• [Text excerpt]
=====

I asked this question yesterday, and I think I have come up with an (albeit incomplete) proof of my own that I want to complete. The proof proceeds thus:
Given $x + y = xy$, we infer that $x, y$ are even. Hence, we can take $x = 2x_1$ and $y = 2y_1$ where $x_1, y_1 > 1$ [1]. Substituting this, we get $2x_1 + 2y_1 = 4x_1y_1 \implies x_1 + y_1 = 2x_1y_1$. Similarly, we see that $x_1, y_1$ are even [2] as well, which means $x_1 = 2x_2$ and $y_1 = 2y_2$. Substituting again, we get $x_2 + y_2 = 4x_2y_2$. This repeats infinitely, implying that $x, y$ are divisible by all powers of two. We know this is true only for $(0, 0)$. Hence, our only solutions are $(2, 2)$ and $(0,0)$.
I have the following problems with this proof, the list index refers to parts of the proof:
- Am I allowed to make such an assumption?
- What can I do about the case where $x_n, y_n$ are both odd? I've tried taking $x_1 = 2x_2 + 1$ and $y_1 = 2y_2 + 1$, but I get a contradiction ($x_2 + y_2 = -4x_2y_2$). So do I conclude they can't both be odd?

=====

• [Entries provided]

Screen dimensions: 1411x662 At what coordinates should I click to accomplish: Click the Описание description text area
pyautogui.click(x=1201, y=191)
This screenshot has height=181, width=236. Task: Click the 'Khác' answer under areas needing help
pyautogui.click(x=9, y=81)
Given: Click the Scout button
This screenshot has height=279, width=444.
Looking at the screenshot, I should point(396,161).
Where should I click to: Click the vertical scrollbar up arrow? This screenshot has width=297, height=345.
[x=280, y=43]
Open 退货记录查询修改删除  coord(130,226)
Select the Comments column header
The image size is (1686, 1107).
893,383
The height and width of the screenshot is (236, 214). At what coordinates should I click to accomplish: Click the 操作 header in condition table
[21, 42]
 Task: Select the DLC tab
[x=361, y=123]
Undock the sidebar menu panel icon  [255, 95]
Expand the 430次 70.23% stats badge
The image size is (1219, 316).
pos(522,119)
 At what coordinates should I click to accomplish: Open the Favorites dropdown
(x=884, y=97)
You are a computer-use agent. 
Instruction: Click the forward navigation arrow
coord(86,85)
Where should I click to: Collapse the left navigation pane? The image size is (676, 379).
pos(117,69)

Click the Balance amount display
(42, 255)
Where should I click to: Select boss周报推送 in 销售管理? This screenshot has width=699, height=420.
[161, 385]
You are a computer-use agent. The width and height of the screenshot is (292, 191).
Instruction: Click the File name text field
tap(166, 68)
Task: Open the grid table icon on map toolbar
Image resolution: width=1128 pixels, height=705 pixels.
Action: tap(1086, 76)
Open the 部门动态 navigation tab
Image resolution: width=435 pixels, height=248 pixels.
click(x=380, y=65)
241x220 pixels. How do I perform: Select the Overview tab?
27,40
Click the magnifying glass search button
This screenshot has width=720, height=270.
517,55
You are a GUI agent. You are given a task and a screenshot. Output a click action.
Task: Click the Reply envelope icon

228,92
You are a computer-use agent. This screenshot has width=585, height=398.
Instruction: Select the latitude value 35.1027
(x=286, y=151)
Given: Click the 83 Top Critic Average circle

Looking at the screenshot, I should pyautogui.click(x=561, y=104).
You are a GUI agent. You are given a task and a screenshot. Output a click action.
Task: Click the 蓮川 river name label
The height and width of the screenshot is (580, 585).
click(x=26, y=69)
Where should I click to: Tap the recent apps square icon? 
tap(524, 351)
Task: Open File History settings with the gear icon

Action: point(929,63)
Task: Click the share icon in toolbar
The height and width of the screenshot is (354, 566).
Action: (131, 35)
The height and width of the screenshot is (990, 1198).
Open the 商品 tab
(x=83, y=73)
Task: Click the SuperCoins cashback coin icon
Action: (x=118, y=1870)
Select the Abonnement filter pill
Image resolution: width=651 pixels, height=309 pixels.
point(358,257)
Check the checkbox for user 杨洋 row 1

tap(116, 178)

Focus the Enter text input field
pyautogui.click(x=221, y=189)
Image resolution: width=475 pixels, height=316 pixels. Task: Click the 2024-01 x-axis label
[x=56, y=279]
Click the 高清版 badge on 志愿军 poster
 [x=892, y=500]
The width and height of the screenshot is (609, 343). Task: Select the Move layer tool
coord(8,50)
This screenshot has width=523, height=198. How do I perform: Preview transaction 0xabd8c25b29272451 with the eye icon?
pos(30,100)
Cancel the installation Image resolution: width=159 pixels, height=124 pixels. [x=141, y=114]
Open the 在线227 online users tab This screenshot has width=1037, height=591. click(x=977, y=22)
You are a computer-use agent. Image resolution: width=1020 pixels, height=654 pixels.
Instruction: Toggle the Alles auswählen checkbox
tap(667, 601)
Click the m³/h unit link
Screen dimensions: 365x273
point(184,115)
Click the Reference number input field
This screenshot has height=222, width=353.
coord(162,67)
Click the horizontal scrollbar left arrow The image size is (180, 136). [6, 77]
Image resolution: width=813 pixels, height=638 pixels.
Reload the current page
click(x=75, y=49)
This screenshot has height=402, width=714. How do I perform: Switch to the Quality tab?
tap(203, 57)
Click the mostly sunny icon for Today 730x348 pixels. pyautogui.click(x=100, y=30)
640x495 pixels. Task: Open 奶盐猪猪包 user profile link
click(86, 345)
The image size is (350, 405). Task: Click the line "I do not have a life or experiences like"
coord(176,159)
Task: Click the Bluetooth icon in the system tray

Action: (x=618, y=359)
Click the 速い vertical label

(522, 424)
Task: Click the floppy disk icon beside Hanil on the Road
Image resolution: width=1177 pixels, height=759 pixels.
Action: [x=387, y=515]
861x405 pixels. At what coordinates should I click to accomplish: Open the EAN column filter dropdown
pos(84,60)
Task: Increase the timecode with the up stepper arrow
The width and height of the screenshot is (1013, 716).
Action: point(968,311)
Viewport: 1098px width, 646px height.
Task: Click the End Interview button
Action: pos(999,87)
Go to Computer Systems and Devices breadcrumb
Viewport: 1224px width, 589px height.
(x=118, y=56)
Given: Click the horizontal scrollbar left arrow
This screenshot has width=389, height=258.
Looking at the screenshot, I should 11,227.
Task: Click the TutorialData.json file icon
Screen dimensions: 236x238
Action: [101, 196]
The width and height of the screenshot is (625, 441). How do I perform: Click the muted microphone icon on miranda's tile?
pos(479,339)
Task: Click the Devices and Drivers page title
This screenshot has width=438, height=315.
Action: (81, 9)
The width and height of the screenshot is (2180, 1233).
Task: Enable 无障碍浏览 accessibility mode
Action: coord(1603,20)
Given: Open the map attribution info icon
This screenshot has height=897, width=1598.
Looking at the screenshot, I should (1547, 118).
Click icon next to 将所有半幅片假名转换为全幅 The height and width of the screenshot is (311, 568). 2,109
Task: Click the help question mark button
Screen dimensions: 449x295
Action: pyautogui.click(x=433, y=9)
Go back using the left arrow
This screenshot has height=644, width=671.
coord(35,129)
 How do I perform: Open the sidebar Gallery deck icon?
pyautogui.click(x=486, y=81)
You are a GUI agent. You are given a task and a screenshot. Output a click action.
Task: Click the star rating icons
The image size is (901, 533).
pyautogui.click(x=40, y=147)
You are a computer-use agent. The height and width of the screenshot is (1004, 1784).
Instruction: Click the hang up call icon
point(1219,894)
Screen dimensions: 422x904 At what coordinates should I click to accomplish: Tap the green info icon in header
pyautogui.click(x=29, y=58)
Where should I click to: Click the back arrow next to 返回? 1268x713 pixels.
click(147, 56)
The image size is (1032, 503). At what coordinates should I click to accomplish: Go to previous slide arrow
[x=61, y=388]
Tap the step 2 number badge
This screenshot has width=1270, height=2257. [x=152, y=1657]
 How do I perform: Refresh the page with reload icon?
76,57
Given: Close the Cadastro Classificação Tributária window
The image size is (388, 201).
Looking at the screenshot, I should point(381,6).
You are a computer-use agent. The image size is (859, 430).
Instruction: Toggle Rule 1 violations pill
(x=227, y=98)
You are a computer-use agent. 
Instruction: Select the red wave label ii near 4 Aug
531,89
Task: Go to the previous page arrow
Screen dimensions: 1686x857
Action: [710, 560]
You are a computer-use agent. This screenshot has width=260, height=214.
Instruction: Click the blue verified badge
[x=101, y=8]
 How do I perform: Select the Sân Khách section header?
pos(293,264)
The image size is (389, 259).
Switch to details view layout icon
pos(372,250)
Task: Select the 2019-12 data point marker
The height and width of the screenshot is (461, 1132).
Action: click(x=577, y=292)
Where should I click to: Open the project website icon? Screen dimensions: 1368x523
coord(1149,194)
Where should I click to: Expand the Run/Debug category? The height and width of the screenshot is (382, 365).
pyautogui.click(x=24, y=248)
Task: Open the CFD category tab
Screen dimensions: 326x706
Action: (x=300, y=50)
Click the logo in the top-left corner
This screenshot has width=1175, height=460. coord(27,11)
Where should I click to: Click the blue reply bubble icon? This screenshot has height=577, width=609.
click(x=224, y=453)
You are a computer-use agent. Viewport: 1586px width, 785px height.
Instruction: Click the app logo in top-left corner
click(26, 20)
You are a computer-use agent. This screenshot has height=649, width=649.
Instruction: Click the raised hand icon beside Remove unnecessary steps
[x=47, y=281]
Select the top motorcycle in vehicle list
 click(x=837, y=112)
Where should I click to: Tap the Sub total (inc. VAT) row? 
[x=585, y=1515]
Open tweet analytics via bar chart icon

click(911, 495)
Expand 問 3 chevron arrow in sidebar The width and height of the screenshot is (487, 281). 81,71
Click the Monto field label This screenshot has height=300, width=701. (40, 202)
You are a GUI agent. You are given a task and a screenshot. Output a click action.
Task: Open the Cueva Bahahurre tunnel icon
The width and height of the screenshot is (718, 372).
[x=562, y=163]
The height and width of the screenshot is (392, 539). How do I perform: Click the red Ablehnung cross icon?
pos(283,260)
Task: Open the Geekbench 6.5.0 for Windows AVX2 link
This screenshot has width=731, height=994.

=====

• [The task]
Can you resume the forum post on integer solutions of x + y = xy, writing on from its last sentence?

• [Solved problem]
I am aware this is a triviality to solve using algebra, but I really want to understand the concept of infinite descent through this question.
The question admits of no solution via descent, as there is a single solution for $x,y>0$, not a series of hypothetical solutions that descend to one actual solution.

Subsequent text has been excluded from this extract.